• **THE TASK**:
In the Lynk & Co article below, write out the passage that begins at the words "Lynk & Co 02The" and stops after "camouflaged 03 we saw.".

** Opening DOCUMENT EXCERPT block **

BSCB was part of the very first foreign media team to test drive the Lynk & Co 02.

I am now starting to get a bit of experience under my belt driving Chinese cars in China. The most successful new nameplate launch in the world the Baojun 510, China’s best-selling SUV for the past five years the Haval H6 and China’s most successful new launch in the past 12 months, the Baojun 530, have now all been tested. But before these all happened, I was invited to a Press Event by Geely’s new premium brand, Lynk & Co, as part of the Beijing Auto Show. I was very impressed by Lynk & Co’s stand at the Guangzhou Auto Show last November and by the 01’s sales performance with its first batch of 6.000 units sold online in two minutes last year. Since, the 01 has risen to over 9.000 monthly sales, now frankly outselling both the WEY VV5 and VV7, its most direct Chinese competitors. In April, Lynk & Co stood 30% below WEY brand sales with still only one nameplate. Lynk & Co is planning on debuting sales of the 01 in Europe and the U.S. in early 2020. So this is definitely one of the most interesting new Chinese brand ventures to follow.

Lynk & Co 02The Lynk & Co Zhangjiakou factory

The Lynk & Co Press Event consisted of a visit of the brand-new Zhangjiakou factory located 200km northwest of Beijing – its very first opening to the press as Chinese media had not been allowed in yet – as well as a test-drive of the all-new 02 crossover which was unveiled in Amsterdam at the end of March. Before we could start on the factory visit we had to give up mobile phones and cameras as we would be exposed to sensitive information about the manufacturing process. Also, three camouflaged 03 sedans spookily followed us throughout the tour, so that’s one more reason we couldn’t take snaps.

One week after our visit, local outlet sina.com.cn snapped these shots of the camouflaged 03 we saw.

Zhangjiakou is an unusual location for a car factory and the first of its kind in town, complicating the logistics of parts supply for Lynk & Co but enabling the brand to service the local market. It is part of a push by both the Chinese and the Hebei province governments to vitalise the currently underdeveloped region, which will host most skiing events during the 2022 Beijing Winter Olympics. This is the largest factory investment in the Geely Group so far at 12.5 bn yuan (approx. US$2 bn or 1.65 bn €), and the largest Geely Auto factory at 800.000 square metres. It is constructed and managed following Volvo’s global quality standards (Geely purchased the Swedish manufacturer in 2010) and has already hired 1.800 workers sourced in the local population, with a capacity for up to 3.000. The factory showcases the latest innovations in automotive manufacturing, with 285 robots used in the main welding line, RFID chips on each car and a forklift-free environment.

Factory Director Xiangbei Tong took us on a tour. Below: coating and welding shops.

** Closing DOCUMENT EXCERPT block **
** Opening INPUT DATA block **

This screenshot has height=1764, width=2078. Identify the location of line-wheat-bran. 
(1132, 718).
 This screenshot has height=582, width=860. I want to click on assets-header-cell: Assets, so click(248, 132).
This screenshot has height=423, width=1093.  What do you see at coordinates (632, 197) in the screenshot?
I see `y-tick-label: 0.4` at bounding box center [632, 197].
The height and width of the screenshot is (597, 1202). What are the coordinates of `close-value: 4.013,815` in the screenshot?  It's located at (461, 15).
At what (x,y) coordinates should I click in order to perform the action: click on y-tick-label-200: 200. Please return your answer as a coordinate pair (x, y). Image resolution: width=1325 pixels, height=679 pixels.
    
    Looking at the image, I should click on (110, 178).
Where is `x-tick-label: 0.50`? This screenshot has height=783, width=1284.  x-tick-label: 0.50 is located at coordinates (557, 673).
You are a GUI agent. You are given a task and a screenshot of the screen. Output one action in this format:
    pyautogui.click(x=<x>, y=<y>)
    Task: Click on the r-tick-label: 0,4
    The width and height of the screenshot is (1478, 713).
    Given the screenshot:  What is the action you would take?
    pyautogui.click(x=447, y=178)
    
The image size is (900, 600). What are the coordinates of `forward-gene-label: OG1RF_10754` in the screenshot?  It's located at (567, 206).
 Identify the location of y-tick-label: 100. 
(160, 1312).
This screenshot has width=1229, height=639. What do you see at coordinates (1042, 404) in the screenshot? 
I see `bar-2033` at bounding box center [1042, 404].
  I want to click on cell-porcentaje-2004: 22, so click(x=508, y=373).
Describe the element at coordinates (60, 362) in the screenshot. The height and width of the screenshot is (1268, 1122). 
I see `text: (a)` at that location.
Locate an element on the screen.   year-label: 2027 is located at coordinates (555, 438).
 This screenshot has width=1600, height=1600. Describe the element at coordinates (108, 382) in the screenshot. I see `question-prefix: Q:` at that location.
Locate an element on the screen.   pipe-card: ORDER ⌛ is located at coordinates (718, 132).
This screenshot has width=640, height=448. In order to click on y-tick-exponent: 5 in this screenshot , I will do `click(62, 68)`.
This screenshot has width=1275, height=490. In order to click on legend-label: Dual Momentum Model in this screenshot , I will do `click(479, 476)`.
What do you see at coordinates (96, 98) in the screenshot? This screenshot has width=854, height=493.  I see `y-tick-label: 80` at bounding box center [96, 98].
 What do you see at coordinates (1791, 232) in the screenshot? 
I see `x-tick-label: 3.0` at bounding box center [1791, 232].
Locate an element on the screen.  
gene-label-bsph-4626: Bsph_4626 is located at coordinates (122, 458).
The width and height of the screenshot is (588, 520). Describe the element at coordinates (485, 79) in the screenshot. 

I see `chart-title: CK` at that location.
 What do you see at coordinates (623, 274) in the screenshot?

** Closing INPUT DATA block **

• **EXERCISE RESPONSE**:
Lynk & Co 02The Lynk & Co Zhangjiakou factory

The Lynk & Co Press Event consisted of a visit of the brand-new Zhangjiakou factory located 200km northwest of Beijing – its very first opening to the press as Chinese media had not been allowed in yet – as well as a test-drive of the all-new 02 crossover which was unveiled in Amsterdam at the end of March. Before we could start on the factory visit we had to give up mobile phones and cameras as we would be exposed to sensitive information about the manufacturing process. Also, three camouflaged 03 sedans spookily followed us throughout the tour, so that’s one more reason we couldn’t take snaps.

One week after our visit, local outlet sina.com.cn snapped these shots of the camouflaged 03 we saw.